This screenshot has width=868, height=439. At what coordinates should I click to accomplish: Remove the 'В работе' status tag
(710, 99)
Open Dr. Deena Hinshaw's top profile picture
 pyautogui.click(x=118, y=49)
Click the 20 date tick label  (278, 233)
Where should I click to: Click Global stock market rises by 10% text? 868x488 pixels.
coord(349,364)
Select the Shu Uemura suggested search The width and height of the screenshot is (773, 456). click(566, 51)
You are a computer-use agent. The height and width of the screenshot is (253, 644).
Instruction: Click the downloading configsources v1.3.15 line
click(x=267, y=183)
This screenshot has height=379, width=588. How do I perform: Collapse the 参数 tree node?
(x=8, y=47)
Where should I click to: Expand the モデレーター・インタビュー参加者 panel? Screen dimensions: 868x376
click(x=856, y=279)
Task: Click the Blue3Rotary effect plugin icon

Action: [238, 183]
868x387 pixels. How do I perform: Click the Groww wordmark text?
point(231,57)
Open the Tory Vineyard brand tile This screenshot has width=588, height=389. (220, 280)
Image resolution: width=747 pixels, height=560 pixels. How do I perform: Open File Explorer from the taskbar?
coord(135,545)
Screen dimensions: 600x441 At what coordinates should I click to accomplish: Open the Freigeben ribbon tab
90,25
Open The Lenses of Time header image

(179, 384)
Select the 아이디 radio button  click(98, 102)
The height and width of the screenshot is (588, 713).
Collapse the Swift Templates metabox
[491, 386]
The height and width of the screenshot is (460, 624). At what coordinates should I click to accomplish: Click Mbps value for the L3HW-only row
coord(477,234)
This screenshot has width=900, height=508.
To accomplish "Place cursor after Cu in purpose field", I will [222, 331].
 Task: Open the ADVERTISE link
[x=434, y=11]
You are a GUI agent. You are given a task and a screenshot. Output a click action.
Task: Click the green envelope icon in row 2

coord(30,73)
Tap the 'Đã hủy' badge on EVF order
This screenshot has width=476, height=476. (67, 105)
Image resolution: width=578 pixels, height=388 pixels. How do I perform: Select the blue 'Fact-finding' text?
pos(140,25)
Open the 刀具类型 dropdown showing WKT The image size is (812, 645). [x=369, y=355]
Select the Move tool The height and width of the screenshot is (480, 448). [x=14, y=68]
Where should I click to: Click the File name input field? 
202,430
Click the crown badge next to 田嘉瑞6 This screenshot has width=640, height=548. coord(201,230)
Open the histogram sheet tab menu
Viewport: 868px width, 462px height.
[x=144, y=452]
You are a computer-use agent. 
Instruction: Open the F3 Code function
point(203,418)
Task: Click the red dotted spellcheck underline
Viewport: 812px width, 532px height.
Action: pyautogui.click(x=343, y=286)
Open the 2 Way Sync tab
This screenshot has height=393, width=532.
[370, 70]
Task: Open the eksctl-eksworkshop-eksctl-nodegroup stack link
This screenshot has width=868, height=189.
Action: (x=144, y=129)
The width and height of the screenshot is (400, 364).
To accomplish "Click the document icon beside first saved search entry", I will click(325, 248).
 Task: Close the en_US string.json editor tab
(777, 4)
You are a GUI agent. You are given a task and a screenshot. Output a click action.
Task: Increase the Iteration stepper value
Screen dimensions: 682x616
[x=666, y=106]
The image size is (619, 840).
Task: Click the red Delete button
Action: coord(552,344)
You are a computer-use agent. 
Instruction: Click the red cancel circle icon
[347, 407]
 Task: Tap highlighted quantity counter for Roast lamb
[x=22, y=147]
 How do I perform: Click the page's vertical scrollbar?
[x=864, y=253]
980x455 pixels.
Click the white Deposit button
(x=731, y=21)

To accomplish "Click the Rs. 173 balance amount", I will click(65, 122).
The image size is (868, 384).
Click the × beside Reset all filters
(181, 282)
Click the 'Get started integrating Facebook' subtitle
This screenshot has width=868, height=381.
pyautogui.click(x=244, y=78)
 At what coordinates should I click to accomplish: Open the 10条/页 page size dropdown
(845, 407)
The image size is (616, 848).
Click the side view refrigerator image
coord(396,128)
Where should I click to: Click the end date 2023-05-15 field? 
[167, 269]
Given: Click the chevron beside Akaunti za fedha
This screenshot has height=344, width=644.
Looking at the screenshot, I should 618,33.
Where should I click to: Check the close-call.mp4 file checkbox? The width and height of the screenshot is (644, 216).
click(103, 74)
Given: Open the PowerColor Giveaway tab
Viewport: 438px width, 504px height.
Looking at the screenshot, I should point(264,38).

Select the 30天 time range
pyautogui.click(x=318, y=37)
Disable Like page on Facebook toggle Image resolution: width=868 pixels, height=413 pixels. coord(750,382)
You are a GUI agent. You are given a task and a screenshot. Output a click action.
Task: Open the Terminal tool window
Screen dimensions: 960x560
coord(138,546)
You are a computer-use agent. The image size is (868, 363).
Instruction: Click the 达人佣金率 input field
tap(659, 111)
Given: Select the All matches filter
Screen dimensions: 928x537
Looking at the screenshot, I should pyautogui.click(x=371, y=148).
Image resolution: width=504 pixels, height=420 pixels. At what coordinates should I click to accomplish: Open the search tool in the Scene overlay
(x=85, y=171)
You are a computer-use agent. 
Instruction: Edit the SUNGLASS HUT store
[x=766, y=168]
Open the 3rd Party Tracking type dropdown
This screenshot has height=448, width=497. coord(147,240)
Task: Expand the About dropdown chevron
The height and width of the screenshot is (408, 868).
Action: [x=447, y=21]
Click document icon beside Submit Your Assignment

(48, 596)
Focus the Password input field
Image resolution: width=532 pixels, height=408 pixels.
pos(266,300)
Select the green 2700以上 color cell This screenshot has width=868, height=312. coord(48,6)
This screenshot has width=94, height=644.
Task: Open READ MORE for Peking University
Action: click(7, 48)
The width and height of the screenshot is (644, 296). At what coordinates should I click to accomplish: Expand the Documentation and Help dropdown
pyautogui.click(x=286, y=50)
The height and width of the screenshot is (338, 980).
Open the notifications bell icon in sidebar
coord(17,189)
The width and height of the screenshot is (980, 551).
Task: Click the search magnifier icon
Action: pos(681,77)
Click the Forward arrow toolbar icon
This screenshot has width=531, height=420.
--*--
*ACTION ITEM:* Copy every line of the records above exactly.

*SOLVED EXERCISE:*
This screenshot has width=868, height=439. At what coordinates should I click to accomplish: Remove the 'В работе' status tag
(710, 99)
Open Dr. Deena Hinshaw's top profile picture
 pyautogui.click(x=118, y=49)
Click the 20 date tick label  (278, 233)
Where should I click to: Click Global stock market rises by 10% text? 868x488 pixels.
coord(349,364)
Select the Shu Uemura suggested search The width and height of the screenshot is (773, 456). click(566, 51)
You are a computer-use agent. The height and width of the screenshot is (253, 644).
Instruction: Click the downloading configsources v1.3.15 line
click(x=267, y=183)
This screenshot has height=379, width=588. How do I perform: Collapse the 参数 tree node?
(x=8, y=47)
Where should I click to: Expand the モデレーター・インタビュー参加者 panel? Screen dimensions: 868x376
click(x=856, y=279)
Task: Click the Blue3Rotary effect plugin icon

Action: [238, 183]
868x387 pixels. How do I perform: Click the Groww wordmark text?
point(231,57)
Open the Tory Vineyard brand tile This screenshot has width=588, height=389. (220, 280)
Image resolution: width=747 pixels, height=560 pixels. How do I perform: Open File Explorer from the taskbar?
coord(135,545)
Screen dimensions: 600x441 At what coordinates should I click to accomplish: Open the Freigeben ribbon tab
90,25
Open The Lenses of Time header image

(179, 384)
Select the 아이디 radio button  click(98, 102)
The height and width of the screenshot is (588, 713).
Collapse the Swift Templates metabox
[491, 386]
The height and width of the screenshot is (460, 624). At what coordinates should I click to accomplish: Click Mbps value for the L3HW-only row
coord(477,234)
This screenshot has width=900, height=508.
To accomplish "Place cursor after Cu in purpose field", I will [222, 331].
 Task: Open the ADVERTISE link
[x=434, y=11]
You are a GUI agent. You are given a task and a screenshot. Output a click action.
Task: Click the green envelope icon in row 2

coord(30,73)
Tap the 'Đã hủy' badge on EVF order
This screenshot has width=476, height=476. (67, 105)
Image resolution: width=578 pixels, height=388 pixels. How do I perform: Select the blue 'Fact-finding' text?
pos(140,25)
Open the 刀具类型 dropdown showing WKT The image size is (812, 645). [x=369, y=355]
Select the Move tool The height and width of the screenshot is (480, 448). [x=14, y=68]
Where should I click to: Click the File name input field? 
202,430
Click the crown badge next to 田嘉瑞6 This screenshot has width=640, height=548. coord(201,230)
Open the histogram sheet tab menu
Viewport: 868px width, 462px height.
[x=144, y=452]
You are a computer-use agent. 
Instruction: Open the F3 Code function
point(203,418)
Task: Click the red dotted spellcheck underline
Viewport: 812px width, 532px height.
Action: pyautogui.click(x=343, y=286)
Open the 2 Way Sync tab
This screenshot has height=393, width=532.
[370, 70]
Task: Open the eksctl-eksworkshop-eksctl-nodegroup stack link
This screenshot has width=868, height=189.
Action: (x=144, y=129)
The width and height of the screenshot is (400, 364).
To accomplish "Click the document icon beside first saved search entry", I will click(325, 248).
 Task: Close the en_US string.json editor tab
(777, 4)
You are a GUI agent. You are given a task and a screenshot. Output a click action.
Task: Increase the Iteration stepper value
Screen dimensions: 682x616
[x=666, y=106]
The image size is (619, 840).
Task: Click the red Delete button
Action: coord(552,344)
You are a computer-use agent. 
Instruction: Click the red cancel circle icon
[347, 407]
 Task: Tap highlighted quantity counter for Roast lamb
[x=22, y=147]
 How do I perform: Click the page's vertical scrollbar?
[x=864, y=253]
980x455 pixels.
Click the white Deposit button
(x=731, y=21)

To accomplish "Click the Rs. 173 balance amount", I will click(65, 122).
The image size is (868, 384).
Click the × beside Reset all filters
(181, 282)
Click the 'Get started integrating Facebook' subtitle
This screenshot has width=868, height=381.
pyautogui.click(x=244, y=78)
 At what coordinates should I click to accomplish: Open the 10条/页 page size dropdown
(845, 407)
The image size is (616, 848).
Click the side view refrigerator image
coord(396,128)
Where should I click to: Click the end date 2023-05-15 field? 
[167, 269]
Given: Click the chevron beside Akaunti za fedha
This screenshot has height=344, width=644.
Looking at the screenshot, I should 618,33.
Where should I click to: Check the close-call.mp4 file checkbox? The width and height of the screenshot is (644, 216).
click(103, 74)
Given: Open the PowerColor Giveaway tab
Viewport: 438px width, 504px height.
Looking at the screenshot, I should point(264,38).

Select the 30天 time range
pyautogui.click(x=318, y=37)
Disable Like page on Facebook toggle Image resolution: width=868 pixels, height=413 pixels. coord(750,382)
You are a GUI agent. You are given a task and a screenshot. Output a click action.
Task: Open the Terminal tool window
Screen dimensions: 960x560
coord(138,546)
You are a computer-use agent. The image size is (868, 363).
Instruction: Click the 达人佣金率 input field
tap(659, 111)
Given: Select the All matches filter
Screen dimensions: 928x537
Looking at the screenshot, I should pyautogui.click(x=371, y=148).
Image resolution: width=504 pixels, height=420 pixels. At what coordinates should I click to accomplish: Open the search tool in the Scene overlay
(x=85, y=171)
You are a computer-use agent. 
Instruction: Edit the SUNGLASS HUT store
[x=766, y=168]
Open the 3rd Party Tracking type dropdown
This screenshot has height=448, width=497. coord(147,240)
Task: Expand the About dropdown chevron
The height and width of the screenshot is (408, 868).
Action: [x=447, y=21]
Click document icon beside Submit Your Assignment

(48, 596)
Focus the Password input field
Image resolution: width=532 pixels, height=408 pixels.
pos(266,300)
Select the green 2700以上 color cell This screenshot has width=868, height=312. coord(48,6)
This screenshot has width=94, height=644.
Task: Open READ MORE for Peking University
Action: click(7, 48)
The width and height of the screenshot is (644, 296). At what coordinates should I click to accomplish: Expand the Documentation and Help dropdown
pyautogui.click(x=286, y=50)
The height and width of the screenshot is (338, 980).
Open the notifications bell icon in sidebar
coord(17,189)
The width and height of the screenshot is (980, 551).
Task: Click the search magnifier icon
Action: pos(681,77)
Click the Forward arrow toolbar icon
This screenshot has width=531, height=420.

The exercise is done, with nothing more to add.